| Summary: | Canceled jobs get processed anyway | ||
|---|---|---|---|
| Product: | [Community] Candlepin | Reporter: | Shayne Riley <sriley> |
| Component: | candlepin | Assignee: | candlepin-bugs |
| Status: | CLOSED WORKSFORME | QA Contact: | Katello QA List <katello-qa-list> |
| Severity: | unspecified | Docs Contact: | |
| Priority: | unspecified | ||
| Version: | 0.9.51 | CC: | csnyder, khowell, redakkan, skallesh, sriley |
| Target Milestone: | --- | ||
| Target Release: | --- | ||
| Hardware: | Unspecified | ||
| OS: | Unspecified | ||
| Whiteboard: | |||
| Fixed In Version: | Doc Type: | If docs needed, set a value | |
| Doc Text: | Story Points: | --- | |
| Clone Of: | Environment: | ||
| Last Closed: | 2016-12-08 16:26:39 UTC | Type: | Bug |
| Regression: | --- | Mount Type: | --- |
| Documentation: | --- | CRM: | |
| Verified Versions: | Category: | --- | |
| oVirt Team: | --- | RHEL 7.3 requirements from Atomic Host: | |
| Cloudforms Team: | --- | Target Upstream Version: | |
|
Description
Shayne Riley
2016-12-01 14:01:43 UTC
Hmm.
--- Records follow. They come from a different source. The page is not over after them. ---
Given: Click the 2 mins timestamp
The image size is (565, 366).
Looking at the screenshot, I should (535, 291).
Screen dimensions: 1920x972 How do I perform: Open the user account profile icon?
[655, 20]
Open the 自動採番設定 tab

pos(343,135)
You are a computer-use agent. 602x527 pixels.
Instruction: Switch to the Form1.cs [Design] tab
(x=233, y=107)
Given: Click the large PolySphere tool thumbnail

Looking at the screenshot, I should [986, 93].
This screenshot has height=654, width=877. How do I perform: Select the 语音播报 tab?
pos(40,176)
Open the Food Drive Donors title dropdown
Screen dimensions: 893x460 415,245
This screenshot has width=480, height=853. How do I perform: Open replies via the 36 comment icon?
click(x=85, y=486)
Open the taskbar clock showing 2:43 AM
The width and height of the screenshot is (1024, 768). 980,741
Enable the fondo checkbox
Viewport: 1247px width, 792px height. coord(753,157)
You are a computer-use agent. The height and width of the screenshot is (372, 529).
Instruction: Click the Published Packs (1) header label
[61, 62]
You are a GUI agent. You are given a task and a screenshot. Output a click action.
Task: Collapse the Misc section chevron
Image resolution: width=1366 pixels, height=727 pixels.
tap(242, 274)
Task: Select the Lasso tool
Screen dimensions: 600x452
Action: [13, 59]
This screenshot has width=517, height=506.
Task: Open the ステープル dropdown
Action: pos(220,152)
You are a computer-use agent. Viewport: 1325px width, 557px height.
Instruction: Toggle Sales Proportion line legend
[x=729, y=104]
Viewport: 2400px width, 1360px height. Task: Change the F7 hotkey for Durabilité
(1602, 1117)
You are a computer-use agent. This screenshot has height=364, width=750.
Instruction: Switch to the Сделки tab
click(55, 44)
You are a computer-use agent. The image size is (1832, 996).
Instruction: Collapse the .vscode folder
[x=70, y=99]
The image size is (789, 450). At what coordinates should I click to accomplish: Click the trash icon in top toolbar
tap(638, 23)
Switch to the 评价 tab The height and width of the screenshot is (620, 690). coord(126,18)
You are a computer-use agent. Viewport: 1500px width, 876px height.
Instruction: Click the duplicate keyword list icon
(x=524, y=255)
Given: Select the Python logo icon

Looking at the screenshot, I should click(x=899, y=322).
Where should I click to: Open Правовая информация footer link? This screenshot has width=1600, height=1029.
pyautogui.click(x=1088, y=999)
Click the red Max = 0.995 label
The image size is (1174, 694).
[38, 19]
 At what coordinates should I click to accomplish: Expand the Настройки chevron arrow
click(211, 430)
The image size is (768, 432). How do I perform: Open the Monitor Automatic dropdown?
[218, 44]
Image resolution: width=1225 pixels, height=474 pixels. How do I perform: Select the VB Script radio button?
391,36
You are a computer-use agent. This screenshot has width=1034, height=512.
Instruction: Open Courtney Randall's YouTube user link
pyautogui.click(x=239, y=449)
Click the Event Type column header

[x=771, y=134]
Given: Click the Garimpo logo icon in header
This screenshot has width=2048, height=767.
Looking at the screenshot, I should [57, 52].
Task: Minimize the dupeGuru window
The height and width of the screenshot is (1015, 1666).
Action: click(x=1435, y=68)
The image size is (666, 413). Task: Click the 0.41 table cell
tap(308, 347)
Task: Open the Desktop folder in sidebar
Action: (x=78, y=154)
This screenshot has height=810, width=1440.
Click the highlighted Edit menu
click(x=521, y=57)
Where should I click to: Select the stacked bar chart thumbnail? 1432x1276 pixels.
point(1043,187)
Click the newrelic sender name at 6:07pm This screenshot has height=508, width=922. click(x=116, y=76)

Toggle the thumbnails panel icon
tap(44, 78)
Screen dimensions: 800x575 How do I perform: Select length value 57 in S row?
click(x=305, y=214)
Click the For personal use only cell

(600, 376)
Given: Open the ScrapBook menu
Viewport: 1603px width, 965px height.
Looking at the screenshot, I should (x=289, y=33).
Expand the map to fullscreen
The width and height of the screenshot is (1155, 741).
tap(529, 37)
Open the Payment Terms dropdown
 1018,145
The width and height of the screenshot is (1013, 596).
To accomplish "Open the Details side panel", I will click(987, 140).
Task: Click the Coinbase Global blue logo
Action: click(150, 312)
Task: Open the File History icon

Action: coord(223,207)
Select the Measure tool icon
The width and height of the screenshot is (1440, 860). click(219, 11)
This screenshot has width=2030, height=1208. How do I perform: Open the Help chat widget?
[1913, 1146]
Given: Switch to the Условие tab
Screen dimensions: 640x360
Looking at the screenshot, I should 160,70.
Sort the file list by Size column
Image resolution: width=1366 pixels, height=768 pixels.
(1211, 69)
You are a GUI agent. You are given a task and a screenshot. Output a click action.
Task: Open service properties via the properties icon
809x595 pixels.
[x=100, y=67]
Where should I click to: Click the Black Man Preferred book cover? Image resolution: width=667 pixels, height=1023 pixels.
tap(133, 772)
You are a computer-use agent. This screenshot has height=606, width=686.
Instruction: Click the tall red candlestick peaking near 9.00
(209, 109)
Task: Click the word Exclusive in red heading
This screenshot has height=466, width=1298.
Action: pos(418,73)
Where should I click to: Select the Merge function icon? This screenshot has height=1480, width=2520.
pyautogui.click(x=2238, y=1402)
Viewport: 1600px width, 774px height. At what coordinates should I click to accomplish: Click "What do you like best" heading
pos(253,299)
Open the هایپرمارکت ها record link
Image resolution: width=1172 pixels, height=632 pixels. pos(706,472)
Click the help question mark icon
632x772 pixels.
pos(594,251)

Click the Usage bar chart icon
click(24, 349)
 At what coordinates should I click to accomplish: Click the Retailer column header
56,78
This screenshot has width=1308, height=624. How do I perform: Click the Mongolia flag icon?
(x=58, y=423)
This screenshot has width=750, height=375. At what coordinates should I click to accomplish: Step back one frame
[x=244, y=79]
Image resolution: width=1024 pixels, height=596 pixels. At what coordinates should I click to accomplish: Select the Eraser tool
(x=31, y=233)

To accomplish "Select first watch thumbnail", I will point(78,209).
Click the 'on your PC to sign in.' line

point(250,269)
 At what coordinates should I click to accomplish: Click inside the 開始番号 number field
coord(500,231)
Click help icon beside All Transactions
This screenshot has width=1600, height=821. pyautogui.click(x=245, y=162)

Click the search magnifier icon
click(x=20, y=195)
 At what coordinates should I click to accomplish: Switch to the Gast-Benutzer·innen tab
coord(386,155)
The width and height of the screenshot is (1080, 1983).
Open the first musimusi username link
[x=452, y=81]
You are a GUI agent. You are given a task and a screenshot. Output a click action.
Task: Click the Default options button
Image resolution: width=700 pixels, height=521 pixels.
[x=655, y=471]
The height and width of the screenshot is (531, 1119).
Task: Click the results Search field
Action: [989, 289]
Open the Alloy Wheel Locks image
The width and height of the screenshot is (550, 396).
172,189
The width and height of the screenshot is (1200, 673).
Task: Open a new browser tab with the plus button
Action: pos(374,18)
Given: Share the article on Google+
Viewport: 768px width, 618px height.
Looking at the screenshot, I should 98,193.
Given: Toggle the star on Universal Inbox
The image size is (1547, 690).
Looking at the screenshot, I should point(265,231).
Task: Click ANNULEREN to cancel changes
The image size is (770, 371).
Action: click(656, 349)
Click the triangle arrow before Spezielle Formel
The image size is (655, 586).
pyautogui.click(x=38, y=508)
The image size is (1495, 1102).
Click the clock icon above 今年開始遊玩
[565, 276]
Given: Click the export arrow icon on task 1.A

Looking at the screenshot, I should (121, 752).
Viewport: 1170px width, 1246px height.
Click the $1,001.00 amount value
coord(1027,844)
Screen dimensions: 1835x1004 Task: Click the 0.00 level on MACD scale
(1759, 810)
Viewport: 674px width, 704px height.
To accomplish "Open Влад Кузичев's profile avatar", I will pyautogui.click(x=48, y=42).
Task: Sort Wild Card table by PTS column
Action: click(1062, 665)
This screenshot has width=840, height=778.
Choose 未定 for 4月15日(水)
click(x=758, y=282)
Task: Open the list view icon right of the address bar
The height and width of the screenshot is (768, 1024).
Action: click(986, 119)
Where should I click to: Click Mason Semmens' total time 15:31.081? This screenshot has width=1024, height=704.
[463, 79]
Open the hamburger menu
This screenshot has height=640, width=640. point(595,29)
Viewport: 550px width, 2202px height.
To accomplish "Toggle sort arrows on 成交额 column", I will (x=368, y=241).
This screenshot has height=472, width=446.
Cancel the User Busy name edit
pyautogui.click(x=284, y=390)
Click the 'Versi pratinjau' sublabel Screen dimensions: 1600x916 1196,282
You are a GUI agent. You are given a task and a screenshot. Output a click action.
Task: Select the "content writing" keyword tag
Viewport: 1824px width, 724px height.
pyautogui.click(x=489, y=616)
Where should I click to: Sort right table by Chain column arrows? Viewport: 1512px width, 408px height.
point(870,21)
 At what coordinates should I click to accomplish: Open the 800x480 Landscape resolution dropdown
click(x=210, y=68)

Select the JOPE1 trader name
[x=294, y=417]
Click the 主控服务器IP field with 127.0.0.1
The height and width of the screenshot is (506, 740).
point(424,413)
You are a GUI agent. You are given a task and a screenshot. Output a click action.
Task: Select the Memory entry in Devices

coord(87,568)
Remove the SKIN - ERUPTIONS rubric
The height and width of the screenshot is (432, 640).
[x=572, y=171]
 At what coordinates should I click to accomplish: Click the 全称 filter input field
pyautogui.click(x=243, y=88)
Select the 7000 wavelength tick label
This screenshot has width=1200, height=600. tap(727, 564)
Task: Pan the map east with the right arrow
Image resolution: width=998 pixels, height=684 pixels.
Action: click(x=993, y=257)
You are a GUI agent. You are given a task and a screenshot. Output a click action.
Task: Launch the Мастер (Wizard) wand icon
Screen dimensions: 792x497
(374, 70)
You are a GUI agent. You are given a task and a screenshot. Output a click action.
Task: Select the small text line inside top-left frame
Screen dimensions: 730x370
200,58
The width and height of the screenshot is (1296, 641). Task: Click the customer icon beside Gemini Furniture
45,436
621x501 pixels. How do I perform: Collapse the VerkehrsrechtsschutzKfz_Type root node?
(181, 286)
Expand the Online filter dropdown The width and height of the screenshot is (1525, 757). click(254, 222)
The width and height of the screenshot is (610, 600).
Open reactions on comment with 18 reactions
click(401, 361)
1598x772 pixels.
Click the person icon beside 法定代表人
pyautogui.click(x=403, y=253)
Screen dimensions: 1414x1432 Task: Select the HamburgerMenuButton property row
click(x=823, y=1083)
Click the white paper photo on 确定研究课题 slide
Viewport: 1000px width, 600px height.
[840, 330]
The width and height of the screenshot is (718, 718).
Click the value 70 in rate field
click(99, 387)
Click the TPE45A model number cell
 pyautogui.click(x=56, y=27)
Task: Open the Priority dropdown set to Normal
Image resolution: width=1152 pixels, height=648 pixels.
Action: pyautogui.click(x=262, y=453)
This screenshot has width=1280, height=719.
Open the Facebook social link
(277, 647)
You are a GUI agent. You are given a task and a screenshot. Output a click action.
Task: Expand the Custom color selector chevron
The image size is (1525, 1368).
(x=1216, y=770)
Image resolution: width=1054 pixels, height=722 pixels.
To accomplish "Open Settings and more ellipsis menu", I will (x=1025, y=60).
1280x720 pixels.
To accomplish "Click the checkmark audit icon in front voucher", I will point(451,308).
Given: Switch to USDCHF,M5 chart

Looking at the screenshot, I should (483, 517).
On further evaluation, this is not as reproducible as I thought. Perhaps our Candlepin's quartz state was messed up enough that it was processing the canceled jobs. As it stands, my canceled jobs are now staying canceled, which is good. If the project maintainer wants to mark this bug as could not reproduce, I'm fine with that for now. Do you have any more details on what caused the strange quartz state in this instance? For example, was there heavy load on the candlepin instance? Perhaps there were a lot of jobs created and cancelled quickly? This came about because none of the tasks (or at least it seemed like it) were getting processed. Querying the database directly, we saw that several jobs were executing, but never seemed to get finished. Meanwhile, there were 6000+ jobs that were waiting to run, many that were over a week old. Unfortunately it's a bit of a mystery as to why it got backed up the way it did. I have a (weak) theory that a few orgs (with many subscriptions and consumers) had refresh pools tasks that clogged up the works, but that's a shot in the dark. What I ended up doing was canceling those several thousand jobs. Eventually, we reset tomcat so that we could enable some advanced logging on the app and in quartz, and then the queue started getting processed... including the canceled ones. Thankfully they all processed fast enough that the queue emptied in a matter of hours. I'm inclined to close this without a reproducer. With no easy way to reproduce, there's not much we can do here. I am curious though: which environment was this in (if it was a dev environment, I'm less concerned). Since this was a non-prod environment, I'm closing for now. Feel free to reopen if you see this again, or if you come up with a reproducer. |